— Text excerpt —
►

Re: [PATCH v2] kbuild: use hostname -s along uname to obtain LINUX_COMPILE_HOST
From: Nathan Chancellor
Date: Fri Apr 01 2022 - 13:21:14 EST
Hi Francesco,
On Fri, Apr 01, 2022 at 05:17:06PM +0200, FraSharp wrote:
> * On some systems (e.g. macOS, Debian, Fedora), using commands like 'uname -n' or
> 'hostname' will print something similar to "hostname.domain"
> ("Francescos-Air.fritz.box" for example), which is very annoying.
> What works instead is 'hostname -s', which will only write hostname
> without the domain ("Francescos-Air" for example),
> but also keep 'uname -n', as some systems as Arch Linux does not have
> 'hostname' as command.
>
> * This commit is complementary to
> 1e66d50ad3a1dbf0169b14d502be59a4b1213149
> ("kbuild: Use uname for LINUX_COMPILE_HOST detection")
>
> Signed-off-by: Francesco Duca <s23265@xxxxxxxx>
> ---
> scripts/mkcompile_h | 2 +-
> 1 file changed, 1 insertion(+), 1 deletion(-)
>
> diff --git a/scripts/mkcompile_h b/scripts/mkcompile_h
> index ca40a5258..3eefbafe5 100755
> --- a/scripts/mkcompile_h
> +++ b/scripts/mkcompile_h
> @@ -34,7 +34,7 @@ else
> LINUX_COMPILE_BY=$KBUILD_BUILD_USER
> fi
> if test -z "$KBUILD_BUILD_HOST"; then
> - LINUX_COMPILE_HOST=`uname -n`
> + LINUX_COMPILE_HOST=$(hostname -s 2>/dev/null || uname -n)
> else
> LINUX_COMPILE_HOST=$KBUILD_BUILD_HOST
> fi
> --
> 2.32.0 (Apple Git-132)

◄

— Problem set —
1 - From the patch email, pull out everything from "Re: [PATCH v2]" down to "is very annoying.".
2 - Translate this sentence from the patch email into Spanish: "On some systems (e.g. macOS, Debian, Fedora), using commands like 'uname -n' or 'hostname' will print something similar to "hostname.domain" ("Francescos-Air.fritz.box" for example), which is very annoying."

— Provided data —
►

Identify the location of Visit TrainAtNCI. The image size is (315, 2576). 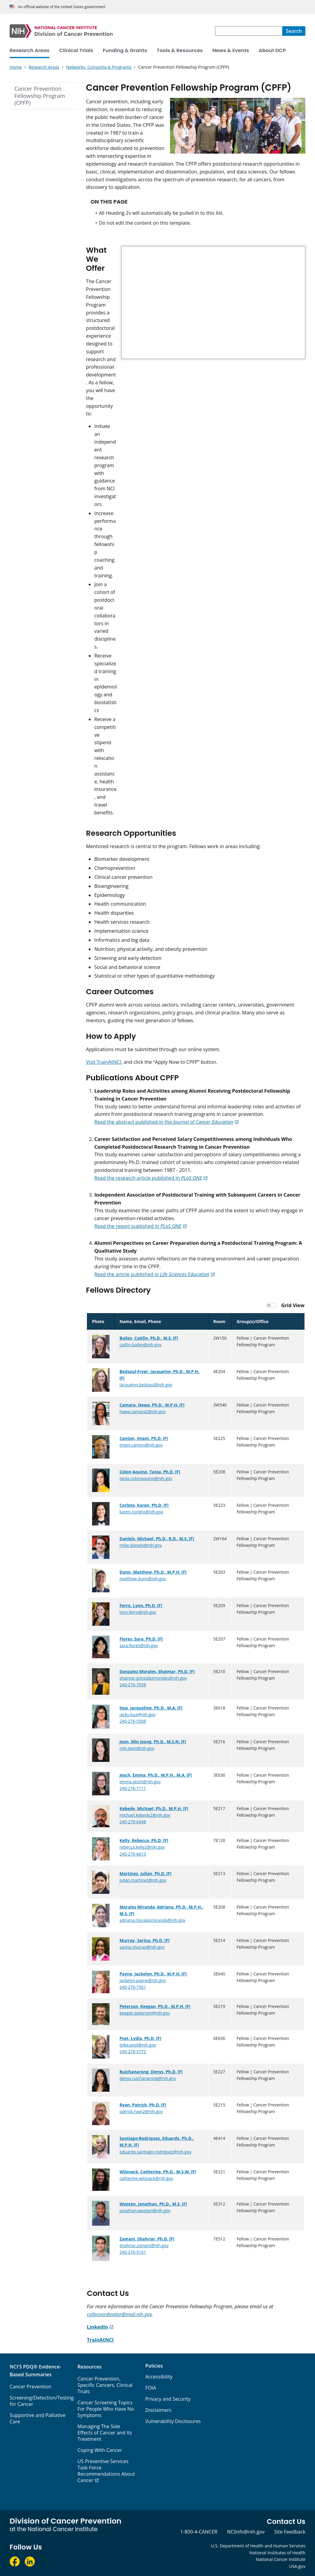
(103, 1062).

◄

— Solutions in order —
1 -
Re: [PATCH v2] kbuild: use hostname -s along uname to obtain LINUX_COMPILE_HOST
From: Nathan Chancellor
Date: Fri Apr 01 2022 - 13:21:14 EST
Hi Francesco,
On Fri, Apr 01, 2022 at 05:17:06PM +0200, FraSharp wrote:
> * On some systems (e.g. macOS, Debian, Fedora), using commands like 'uname -n' or
> 'hostname' will print something similar to "hostname.domain"
> ("Francescos-Air.fritz.box" for example), which is very annoying.

2 - En algunos sistemas (p. ej., macOS, Debian, Fedora), usar comandos como 'uname -n' o 'hostname' mostrará algo parecido a "hostname.domain" ("Francescos-Air.fritz.box", por ejemplo), lo cual resulta muy molesto.